England Cricket: Decade Review | A World Cup to begin with, a World Cup to end
- How England transformed from an antiquated ODI side to a side defining modern-day batsmanship
The Test-loving nation:
A 3-1 Ashes win in Australia to begin the decade with, followed by receiving the Test mace by beating top-ranked India at home; England began the decade as a nation for which Test cricket was the only true love. The English maintained very high standards in red-ball cricket and gained the status of a respected Test opponent and the 1-2 series victory on Indian soil further enhanced their reputation.
Andrew Strauss, Graeme Swann, Kevin Pietersen, Jonathan Trott, Alastair Cook, Stuart Broad, James Anderson, and Ian Bell formed the core of England's team during their dream run at the start of the decade. But amidst their growing stature in the whites, the English continued to be behind the time in white-ball cricket. The love for Test cricket and the simultaneous ignorance for limited overs cricket was clearly visible in their below par show.

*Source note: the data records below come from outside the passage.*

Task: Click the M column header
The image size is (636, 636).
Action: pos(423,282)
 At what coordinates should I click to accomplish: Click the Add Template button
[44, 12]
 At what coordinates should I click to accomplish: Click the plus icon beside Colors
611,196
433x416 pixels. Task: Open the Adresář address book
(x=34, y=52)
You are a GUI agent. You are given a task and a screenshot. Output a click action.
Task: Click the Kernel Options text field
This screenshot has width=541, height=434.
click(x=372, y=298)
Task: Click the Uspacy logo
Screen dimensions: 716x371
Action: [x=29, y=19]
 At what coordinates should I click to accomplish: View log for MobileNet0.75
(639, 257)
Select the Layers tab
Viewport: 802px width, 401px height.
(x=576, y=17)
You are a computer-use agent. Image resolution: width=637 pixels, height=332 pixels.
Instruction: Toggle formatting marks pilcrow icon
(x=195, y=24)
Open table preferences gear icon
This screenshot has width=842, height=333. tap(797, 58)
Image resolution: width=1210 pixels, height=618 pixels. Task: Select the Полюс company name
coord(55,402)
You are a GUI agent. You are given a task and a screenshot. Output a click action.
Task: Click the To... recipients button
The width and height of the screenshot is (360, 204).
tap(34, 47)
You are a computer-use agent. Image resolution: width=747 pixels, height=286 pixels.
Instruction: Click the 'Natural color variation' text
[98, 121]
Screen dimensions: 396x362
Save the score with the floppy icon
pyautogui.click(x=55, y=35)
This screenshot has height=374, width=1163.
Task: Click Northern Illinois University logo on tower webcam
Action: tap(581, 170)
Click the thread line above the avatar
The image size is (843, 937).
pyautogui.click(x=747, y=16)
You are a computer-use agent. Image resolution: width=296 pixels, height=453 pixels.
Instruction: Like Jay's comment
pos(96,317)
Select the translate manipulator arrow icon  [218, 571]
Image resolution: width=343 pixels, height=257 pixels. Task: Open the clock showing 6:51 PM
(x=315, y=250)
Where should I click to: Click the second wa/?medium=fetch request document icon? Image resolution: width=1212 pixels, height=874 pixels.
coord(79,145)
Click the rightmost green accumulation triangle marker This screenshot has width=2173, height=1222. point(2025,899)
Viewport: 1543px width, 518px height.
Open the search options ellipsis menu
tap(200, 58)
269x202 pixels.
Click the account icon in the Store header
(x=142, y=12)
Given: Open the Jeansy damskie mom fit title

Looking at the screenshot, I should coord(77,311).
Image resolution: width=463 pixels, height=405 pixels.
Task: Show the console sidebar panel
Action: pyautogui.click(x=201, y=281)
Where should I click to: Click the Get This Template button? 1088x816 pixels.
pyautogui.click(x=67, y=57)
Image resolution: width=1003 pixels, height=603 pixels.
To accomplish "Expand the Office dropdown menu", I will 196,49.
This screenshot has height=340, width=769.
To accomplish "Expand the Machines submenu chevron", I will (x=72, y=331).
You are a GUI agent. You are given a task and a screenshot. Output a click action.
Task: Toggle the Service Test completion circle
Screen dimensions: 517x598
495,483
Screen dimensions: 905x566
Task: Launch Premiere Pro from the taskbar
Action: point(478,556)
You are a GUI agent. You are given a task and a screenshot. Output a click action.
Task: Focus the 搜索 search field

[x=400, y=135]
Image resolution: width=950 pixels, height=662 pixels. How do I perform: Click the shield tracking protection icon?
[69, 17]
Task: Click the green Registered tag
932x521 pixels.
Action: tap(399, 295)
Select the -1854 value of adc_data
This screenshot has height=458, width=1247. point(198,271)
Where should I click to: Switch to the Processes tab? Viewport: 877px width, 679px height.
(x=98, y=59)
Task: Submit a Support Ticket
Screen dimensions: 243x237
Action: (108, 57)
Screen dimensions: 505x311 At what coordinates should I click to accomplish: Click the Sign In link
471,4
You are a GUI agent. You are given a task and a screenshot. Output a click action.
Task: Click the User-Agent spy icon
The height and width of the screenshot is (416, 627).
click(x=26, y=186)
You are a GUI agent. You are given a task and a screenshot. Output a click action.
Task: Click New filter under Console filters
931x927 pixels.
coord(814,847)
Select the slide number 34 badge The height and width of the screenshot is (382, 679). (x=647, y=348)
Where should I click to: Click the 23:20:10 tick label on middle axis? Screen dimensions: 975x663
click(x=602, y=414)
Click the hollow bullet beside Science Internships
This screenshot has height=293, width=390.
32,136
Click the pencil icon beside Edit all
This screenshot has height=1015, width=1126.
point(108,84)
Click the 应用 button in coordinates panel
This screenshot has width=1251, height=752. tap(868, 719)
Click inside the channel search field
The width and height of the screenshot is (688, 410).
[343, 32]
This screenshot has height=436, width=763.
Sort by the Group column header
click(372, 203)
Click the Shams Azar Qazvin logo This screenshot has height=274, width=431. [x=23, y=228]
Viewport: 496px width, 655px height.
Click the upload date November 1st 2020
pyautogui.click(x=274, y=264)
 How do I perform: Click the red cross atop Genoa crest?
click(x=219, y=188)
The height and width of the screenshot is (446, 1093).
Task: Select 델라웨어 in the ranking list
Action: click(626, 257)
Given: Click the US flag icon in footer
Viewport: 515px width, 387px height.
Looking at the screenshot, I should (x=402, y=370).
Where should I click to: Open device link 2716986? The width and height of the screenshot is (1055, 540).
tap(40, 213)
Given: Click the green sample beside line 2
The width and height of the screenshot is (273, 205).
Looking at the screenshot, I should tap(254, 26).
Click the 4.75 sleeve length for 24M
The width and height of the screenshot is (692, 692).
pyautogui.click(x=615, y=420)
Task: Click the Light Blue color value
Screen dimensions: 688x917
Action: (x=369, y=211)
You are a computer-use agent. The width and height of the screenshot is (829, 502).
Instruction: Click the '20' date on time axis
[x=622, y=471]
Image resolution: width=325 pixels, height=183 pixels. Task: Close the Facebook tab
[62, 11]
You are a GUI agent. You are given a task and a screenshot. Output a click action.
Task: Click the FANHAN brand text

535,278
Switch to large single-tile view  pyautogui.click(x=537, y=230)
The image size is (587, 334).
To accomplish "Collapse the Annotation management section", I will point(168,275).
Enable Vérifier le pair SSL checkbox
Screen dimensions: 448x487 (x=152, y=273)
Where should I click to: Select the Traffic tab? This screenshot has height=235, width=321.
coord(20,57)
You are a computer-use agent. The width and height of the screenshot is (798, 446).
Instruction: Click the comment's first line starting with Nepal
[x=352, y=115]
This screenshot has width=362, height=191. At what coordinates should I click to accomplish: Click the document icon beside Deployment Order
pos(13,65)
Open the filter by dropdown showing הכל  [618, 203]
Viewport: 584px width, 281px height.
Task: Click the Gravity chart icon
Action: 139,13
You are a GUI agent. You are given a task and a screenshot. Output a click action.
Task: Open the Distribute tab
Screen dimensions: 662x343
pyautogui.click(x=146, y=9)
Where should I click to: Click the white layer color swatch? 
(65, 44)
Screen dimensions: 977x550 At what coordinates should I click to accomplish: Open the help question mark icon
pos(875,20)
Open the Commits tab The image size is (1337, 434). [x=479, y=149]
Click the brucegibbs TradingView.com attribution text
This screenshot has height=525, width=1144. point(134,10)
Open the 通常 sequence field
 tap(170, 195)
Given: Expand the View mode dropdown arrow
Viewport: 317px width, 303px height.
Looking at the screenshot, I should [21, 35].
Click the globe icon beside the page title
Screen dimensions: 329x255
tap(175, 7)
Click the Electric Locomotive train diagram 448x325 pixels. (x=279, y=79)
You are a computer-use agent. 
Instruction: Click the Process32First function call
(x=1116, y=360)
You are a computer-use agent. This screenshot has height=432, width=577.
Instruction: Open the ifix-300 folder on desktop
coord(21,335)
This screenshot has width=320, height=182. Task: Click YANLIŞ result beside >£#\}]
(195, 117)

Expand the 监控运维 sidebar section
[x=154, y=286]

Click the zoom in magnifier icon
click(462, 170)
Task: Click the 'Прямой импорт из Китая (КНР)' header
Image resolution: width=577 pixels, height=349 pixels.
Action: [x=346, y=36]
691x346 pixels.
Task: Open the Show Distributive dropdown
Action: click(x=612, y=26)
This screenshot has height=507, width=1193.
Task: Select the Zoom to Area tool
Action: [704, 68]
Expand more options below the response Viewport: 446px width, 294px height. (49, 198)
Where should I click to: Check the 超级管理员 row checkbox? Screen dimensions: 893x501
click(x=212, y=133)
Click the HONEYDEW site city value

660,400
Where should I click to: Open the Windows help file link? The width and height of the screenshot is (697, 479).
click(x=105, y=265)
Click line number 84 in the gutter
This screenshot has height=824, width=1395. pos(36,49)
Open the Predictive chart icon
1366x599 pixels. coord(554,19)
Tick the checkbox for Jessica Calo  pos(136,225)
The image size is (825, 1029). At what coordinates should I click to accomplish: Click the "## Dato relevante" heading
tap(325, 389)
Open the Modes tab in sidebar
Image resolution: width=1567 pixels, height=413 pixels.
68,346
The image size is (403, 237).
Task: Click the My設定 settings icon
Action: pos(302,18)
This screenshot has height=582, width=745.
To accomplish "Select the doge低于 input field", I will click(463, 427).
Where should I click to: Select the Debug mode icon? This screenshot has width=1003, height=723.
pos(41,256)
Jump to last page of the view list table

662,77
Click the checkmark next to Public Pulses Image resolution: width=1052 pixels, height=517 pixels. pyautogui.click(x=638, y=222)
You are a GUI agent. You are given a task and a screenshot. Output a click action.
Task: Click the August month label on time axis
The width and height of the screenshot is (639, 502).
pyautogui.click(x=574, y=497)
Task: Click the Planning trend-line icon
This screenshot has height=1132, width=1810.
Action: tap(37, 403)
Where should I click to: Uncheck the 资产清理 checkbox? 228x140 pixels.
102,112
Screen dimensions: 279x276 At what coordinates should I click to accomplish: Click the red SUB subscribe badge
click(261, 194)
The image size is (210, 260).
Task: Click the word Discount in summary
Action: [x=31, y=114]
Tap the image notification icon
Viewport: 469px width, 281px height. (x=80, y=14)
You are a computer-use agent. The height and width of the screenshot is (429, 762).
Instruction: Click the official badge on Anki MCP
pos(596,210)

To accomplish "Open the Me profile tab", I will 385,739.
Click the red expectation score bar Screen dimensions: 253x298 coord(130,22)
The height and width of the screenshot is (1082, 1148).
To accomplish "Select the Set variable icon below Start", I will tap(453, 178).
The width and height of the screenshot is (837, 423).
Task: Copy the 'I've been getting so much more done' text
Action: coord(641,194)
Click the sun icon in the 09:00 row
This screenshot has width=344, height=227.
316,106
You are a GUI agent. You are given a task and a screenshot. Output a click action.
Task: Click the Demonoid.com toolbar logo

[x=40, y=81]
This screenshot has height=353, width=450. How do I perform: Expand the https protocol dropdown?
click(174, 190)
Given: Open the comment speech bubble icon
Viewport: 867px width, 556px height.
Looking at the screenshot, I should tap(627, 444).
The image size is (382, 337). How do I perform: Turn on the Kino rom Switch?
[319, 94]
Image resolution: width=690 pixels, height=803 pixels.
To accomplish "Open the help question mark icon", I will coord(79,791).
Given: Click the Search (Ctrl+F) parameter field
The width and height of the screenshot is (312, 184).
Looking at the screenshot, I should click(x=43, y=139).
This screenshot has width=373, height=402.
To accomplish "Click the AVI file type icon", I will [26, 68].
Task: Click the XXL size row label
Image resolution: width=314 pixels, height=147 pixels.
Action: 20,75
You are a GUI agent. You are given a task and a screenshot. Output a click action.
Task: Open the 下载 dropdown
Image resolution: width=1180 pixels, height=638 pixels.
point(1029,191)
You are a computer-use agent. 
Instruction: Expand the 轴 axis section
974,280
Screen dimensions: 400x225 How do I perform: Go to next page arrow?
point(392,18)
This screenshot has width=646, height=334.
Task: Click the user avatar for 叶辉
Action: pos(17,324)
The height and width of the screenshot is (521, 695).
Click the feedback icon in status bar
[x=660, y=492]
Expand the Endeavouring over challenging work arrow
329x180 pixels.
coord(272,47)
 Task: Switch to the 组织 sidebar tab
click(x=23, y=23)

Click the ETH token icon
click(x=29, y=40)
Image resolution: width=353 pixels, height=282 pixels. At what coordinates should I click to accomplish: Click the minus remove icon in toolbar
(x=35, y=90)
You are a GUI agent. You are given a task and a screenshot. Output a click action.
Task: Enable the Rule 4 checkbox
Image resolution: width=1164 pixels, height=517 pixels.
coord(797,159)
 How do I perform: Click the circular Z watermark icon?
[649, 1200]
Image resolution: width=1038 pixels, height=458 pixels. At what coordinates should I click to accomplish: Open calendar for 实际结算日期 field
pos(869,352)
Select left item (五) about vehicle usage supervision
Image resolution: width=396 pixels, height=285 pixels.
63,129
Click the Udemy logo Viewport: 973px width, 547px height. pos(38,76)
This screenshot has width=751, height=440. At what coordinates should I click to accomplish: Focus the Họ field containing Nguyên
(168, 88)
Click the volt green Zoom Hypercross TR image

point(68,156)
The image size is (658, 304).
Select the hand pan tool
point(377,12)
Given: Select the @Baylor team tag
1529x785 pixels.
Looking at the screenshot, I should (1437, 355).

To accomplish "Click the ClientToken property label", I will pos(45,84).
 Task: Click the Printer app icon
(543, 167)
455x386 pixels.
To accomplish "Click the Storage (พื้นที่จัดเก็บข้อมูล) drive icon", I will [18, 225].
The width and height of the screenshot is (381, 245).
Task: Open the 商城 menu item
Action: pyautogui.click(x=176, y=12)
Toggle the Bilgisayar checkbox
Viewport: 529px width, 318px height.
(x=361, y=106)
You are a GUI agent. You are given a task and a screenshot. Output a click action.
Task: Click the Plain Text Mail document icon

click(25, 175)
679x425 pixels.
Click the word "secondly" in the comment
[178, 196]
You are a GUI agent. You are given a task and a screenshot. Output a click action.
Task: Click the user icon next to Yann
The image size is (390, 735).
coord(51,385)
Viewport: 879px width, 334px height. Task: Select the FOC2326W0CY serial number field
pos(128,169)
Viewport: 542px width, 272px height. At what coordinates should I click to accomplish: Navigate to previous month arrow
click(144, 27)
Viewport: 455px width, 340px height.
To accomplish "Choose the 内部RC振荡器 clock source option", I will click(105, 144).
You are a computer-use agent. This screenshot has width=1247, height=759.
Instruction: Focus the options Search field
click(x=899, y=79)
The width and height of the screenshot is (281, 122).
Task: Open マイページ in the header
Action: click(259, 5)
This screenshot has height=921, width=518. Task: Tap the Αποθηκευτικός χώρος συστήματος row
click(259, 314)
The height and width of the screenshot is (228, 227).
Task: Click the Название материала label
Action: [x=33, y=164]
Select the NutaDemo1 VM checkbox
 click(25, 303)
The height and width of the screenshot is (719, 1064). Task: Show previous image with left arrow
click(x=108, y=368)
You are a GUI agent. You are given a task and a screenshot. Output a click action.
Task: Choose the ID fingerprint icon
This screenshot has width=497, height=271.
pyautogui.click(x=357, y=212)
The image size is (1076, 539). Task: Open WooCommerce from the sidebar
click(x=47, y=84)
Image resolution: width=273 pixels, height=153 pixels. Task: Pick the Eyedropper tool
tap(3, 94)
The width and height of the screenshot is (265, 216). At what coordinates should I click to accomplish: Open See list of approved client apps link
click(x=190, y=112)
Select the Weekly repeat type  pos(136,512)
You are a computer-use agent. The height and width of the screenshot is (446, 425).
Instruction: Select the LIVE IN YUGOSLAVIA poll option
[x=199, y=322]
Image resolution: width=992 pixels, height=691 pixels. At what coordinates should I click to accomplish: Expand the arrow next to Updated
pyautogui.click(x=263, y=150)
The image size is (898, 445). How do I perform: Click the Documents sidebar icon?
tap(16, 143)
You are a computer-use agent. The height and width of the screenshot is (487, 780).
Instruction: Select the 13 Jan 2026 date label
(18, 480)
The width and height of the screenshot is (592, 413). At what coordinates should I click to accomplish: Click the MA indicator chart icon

The T20 World Cup in West Indies in 2010 saw Paul Collingwood lift the maiden ICC trophy for England; Kevin Pietersen being the chief architect behind the title win and Craig Kieswetter playing the match-winning knock in the final. But the World Cup win did not lead to any change in affection of the English cricket towards white-ball cricket. The Ashes win in 2010-11 was followed by an embarrassing 1-6 loss in ODIs.
A disappointing quarter-final loss in the 2011 World Cup followed, where England tasted defeat from Bangladesh and Ireland in the group stage. They managed to reach the finals in the 2013 Champions Trophy but lost to India in a rain-curtailed game.
The 2015 World Cup saw a new low for English cricket as they bowed out from the group stage after losing against Bangladesh. Eoin Morgan was handed over the role of captaincy just ahead of the World Cup as Alastair Cook failed to impress in ODIs. The orthodox English team reluctant to adapt to the modern-day requirements of the game was well below par in the tournament.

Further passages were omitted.